Source material:
****************************************
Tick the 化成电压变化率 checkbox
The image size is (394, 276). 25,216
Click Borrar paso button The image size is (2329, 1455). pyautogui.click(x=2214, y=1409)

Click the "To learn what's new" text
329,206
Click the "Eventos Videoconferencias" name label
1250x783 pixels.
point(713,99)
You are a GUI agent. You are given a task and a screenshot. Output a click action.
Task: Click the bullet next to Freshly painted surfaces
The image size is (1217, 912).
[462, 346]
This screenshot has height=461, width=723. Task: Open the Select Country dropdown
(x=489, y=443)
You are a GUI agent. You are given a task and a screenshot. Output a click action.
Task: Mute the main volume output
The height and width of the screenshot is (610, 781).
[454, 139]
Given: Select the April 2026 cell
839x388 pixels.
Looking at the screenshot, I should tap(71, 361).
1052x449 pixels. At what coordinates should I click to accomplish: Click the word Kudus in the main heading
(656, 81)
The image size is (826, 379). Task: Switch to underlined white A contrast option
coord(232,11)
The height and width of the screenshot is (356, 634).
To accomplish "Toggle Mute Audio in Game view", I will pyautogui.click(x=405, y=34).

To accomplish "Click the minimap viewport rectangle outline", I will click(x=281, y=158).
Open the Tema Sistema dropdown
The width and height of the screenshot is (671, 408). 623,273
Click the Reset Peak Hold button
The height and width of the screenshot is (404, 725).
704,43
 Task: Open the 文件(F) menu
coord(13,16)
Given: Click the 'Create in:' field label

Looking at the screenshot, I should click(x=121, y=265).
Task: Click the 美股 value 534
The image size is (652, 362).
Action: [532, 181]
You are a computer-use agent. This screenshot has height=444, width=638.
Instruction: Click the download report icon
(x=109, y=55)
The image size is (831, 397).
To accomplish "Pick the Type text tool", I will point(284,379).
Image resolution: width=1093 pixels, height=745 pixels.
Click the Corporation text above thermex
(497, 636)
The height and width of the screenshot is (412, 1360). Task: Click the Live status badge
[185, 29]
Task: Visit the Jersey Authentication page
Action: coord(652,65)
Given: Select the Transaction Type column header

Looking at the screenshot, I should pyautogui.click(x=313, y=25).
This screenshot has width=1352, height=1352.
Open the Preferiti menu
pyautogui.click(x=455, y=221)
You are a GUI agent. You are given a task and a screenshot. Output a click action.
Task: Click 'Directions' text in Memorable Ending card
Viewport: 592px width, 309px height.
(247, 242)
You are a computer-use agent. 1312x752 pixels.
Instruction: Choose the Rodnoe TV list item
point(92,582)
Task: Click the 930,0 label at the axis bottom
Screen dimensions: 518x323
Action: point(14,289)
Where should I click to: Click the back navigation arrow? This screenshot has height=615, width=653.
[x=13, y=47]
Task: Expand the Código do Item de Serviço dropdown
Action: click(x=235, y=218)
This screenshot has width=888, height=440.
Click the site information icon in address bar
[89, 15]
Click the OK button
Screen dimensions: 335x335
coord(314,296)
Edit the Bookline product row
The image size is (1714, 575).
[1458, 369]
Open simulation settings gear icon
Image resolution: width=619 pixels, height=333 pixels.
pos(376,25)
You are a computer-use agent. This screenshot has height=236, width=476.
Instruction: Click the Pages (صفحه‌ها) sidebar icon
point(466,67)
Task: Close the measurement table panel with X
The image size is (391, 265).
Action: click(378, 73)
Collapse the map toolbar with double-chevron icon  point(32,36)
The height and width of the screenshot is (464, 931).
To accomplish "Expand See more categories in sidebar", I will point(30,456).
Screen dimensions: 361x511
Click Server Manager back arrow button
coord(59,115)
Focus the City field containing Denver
****************************************
Exercise details:
Nothing should be omitted or altered. Retype the records exactly.

Written response:
Tick the 化成电压变化率 checkbox
The image size is (394, 276). 25,216
Click Borrar paso button The image size is (2329, 1455). pyautogui.click(x=2214, y=1409)

Click the "To learn what's new" text
329,206
Click the "Eventos Videoconferencias" name label
1250x783 pixels.
point(713,99)
You are a GUI agent. You are given a task and a screenshot. Output a click action.
Task: Click the bullet next to Freshly painted surfaces
The image size is (1217, 912).
[462, 346]
This screenshot has height=461, width=723. Task: Open the Select Country dropdown
(x=489, y=443)
You are a GUI agent. You are given a task and a screenshot. Output a click action.
Task: Mute the main volume output
The height and width of the screenshot is (610, 781).
[454, 139]
Given: Select the April 2026 cell
839x388 pixels.
Looking at the screenshot, I should tap(71, 361).
1052x449 pixels. At what coordinates should I click to accomplish: Click the word Kudus in the main heading
(656, 81)
The image size is (826, 379). Task: Switch to underlined white A contrast option
coord(232,11)
The height and width of the screenshot is (356, 634).
To accomplish "Toggle Mute Audio in Game view", I will pyautogui.click(x=405, y=34).

To accomplish "Click the minimap viewport rectangle outline", I will click(x=281, y=158).
Open the Tema Sistema dropdown
The width and height of the screenshot is (671, 408). 623,273
Click the Reset Peak Hold button
The height and width of the screenshot is (404, 725).
704,43
 Task: Open the 文件(F) menu
coord(13,16)
Given: Click the 'Create in:' field label

Looking at the screenshot, I should click(x=121, y=265).
Task: Click the 美股 value 534
The image size is (652, 362).
Action: [532, 181]
You are a computer-use agent. This screenshot has height=444, width=638.
Instruction: Click the download report icon
(x=109, y=55)
The image size is (831, 397).
To accomplish "Pick the Type text tool", I will point(284,379).
Image resolution: width=1093 pixels, height=745 pixels.
Click the Corporation text above thermex
(497, 636)
The height and width of the screenshot is (412, 1360). Task: Click the Live status badge
[185, 29]
Task: Visit the Jersey Authentication page
Action: coord(652,65)
Given: Select the Transaction Type column header

Looking at the screenshot, I should pyautogui.click(x=313, y=25).
This screenshot has width=1352, height=1352.
Open the Preferiti menu
pyautogui.click(x=455, y=221)
You are a GUI agent. You are given a task and a screenshot. Output a click action.
Task: Click 'Directions' text in Memorable Ending card
Viewport: 592px width, 309px height.
(247, 242)
You are a computer-use agent. 1312x752 pixels.
Instruction: Choose the Rodnoe TV list item
point(92,582)
Task: Click the 930,0 label at the axis bottom
Screen dimensions: 518x323
Action: point(14,289)
Where should I click to: Click the back navigation arrow? This screenshot has height=615, width=653.
[x=13, y=47]
Task: Expand the Código do Item de Serviço dropdown
Action: click(x=235, y=218)
This screenshot has width=888, height=440.
Click the site information icon in address bar
[89, 15]
Click the OK button
Screen dimensions: 335x335
coord(314,296)
Edit the Bookline product row
The image size is (1714, 575).
[1458, 369]
Open simulation settings gear icon
Image resolution: width=619 pixels, height=333 pixels.
pos(376,25)
You are a computer-use agent. This screenshot has height=236, width=476.
Instruction: Click the Pages (صفحه‌ها) sidebar icon
point(466,67)
Task: Close the measurement table panel with X
The image size is (391, 265).
Action: click(378, 73)
Collapse the map toolbar with double-chevron icon  point(32,36)
The height and width of the screenshot is (464, 931).
To accomplish "Expand See more categories in sidebar", I will point(30,456).
Screen dimensions: 361x511
Click Server Manager back arrow button
coord(59,115)
Focus the City field containing Denver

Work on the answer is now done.